======== Verilen Metin

Müslüman toplumu ancak kendini güvende hissettiğinde açık olmayı başarabilmiştir. Yani Müslüman coğrafyasına atfedilen her türlü gerici, barbar, ırkçı tanımlamalar Müslümanlık tarihinin saf bir ürünü değil, çağın gerginliklerinin, çarpıklıklarının, uygulamalarının ve umutsuzluklarının ürünüdür. Gelinen noktada Batı kültürünün bütün izlerini silmeye ant içen Ayetullah Humeyni ile kapitalist kültürün bütün izlerini silmeyi vaat eden Mao Zedong arasında bir fark yoktur. Maalouf'a göre altı çizilmesi gereken husus, İslam coğrafyasındaki gelişmeleri anlamak için İslam tarihi hakkında ciltlerce kitap okuyup hiç bir şey anlayamayacakken sömürgecilik ile ilgili okunan otuz sayfa ile çok daha fazla şey anlayabilecek olmamızdır.

================
======== Sağlanan Veriler

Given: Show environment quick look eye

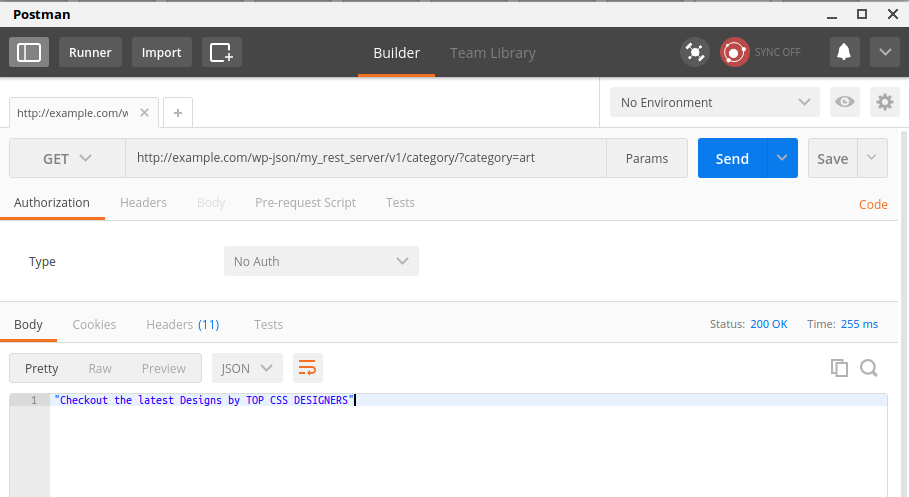Looking at the screenshot, I should tap(845, 102).
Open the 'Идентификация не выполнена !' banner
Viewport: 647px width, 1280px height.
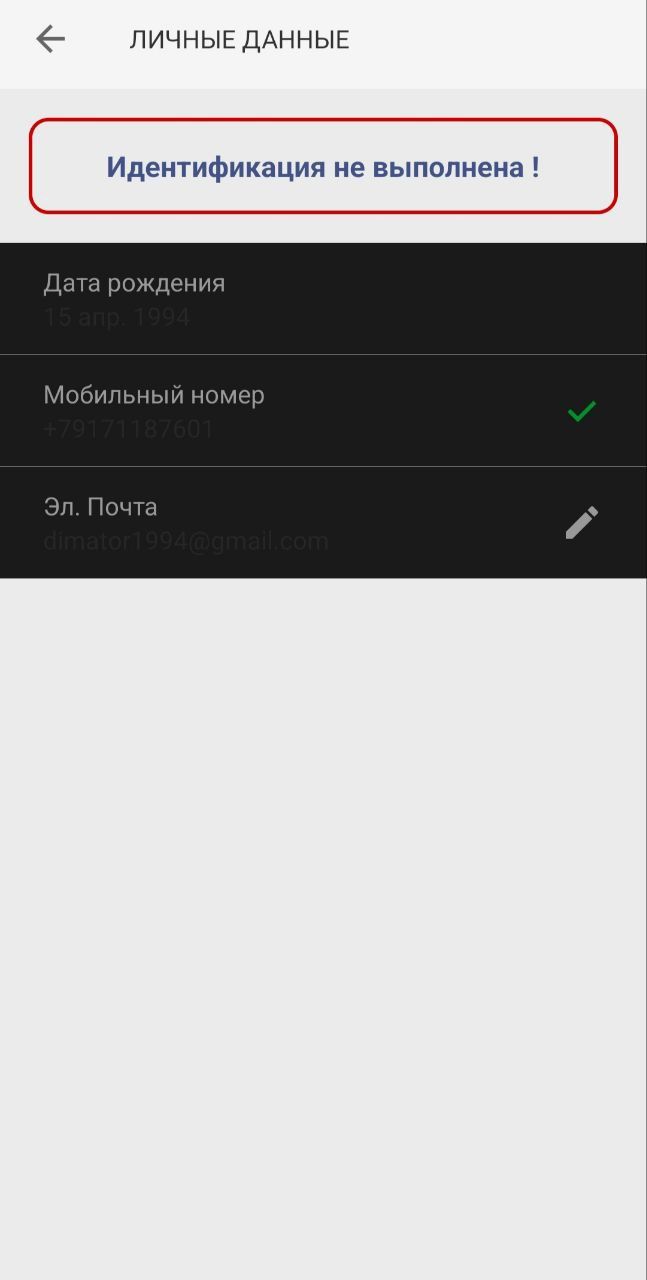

================

Yazılı Talep 1
Verilen metne göre aşağıdaki soruları yanıtlayın.
(a) Müslüman toplumu hangi durumda açık olmayı başarabilmiştir?
(b) Batı kültürünün bütün izlerini silmeye ant içen Ayetullah Humeyni ile arasında fark olmadığı söylenen kişi kimdir?
(c) Maalouf'a göre İslam coğrafyasındaki gelişmeleri anlamak için hangi konuda okunan otuz sayfa daha fazlasını anlatır?
Yazılı Talep 2
Müslüman toplumu ve sömürgecilik üzerine olan verilen metni son cümlesinden itibaren sürdürün.

Sonuç 1
(a) Ancak kendini güvende hissettiğinde.
(b) Mao Zedong.
(c) Sömürgecilik.

Sonuç 2
Tarihteki örnekleri de göz önünde bulundurarak hiçbir doktrinin kendi başına özgürlükçü olamayacağı, hepsinin, komünizmin, liberalizmin, milliyetçiliğin, büyük dinlerden her birinin hatta laikliğin kontrolden çıkabileceğini, yozlaşabileceğini ve elini kana bulayabileceğini bilmekteyiz. Ancak şu da bilinmektedir, tarihte hiç görülmediği şekliyle; belirli bir uygarlık gezegenin dizginlerini eline almıştır. Onun bilimi bilim, tıbbı tıp, felsefesi felsefe olarak kabul edilmiş; bu yoğunlaşma ve standartlaşma hareketi her alana ve her kıtaya yayılmıştır. Böylece dünyanın hem mutluluğu hem de felaketleri Batı'dan gelmiş gibi gözükmektedir. Dolayısıyla gezegenin neresinde yaşanırsa yaşansın modernleşme Batılılaşma demek olmuştur.


Bu doğrultuda modernleşme bir gerçeklik olarak Batılı uygarlığın bağrında doğanlarla onun dışında doğanlar arasında farklı tecrübe edilmesine neden olmuştur. Batı dışındaki uygarlıklar için modernleşme sürekli olarak kendilerinden bir parçanın terk edilmesi anlamına gelmektedir. Hiçbir zaman bir burukluk, aşağılanma ve inkar duygusu olmadan yaşanmamış olması nedeniyle derin bir kimlik bunalımı ile eski aidiyetlere sıkı sıkıya sarılan gerici bir kesimi de beraberinde getirmesi şaşırtıcı değildir.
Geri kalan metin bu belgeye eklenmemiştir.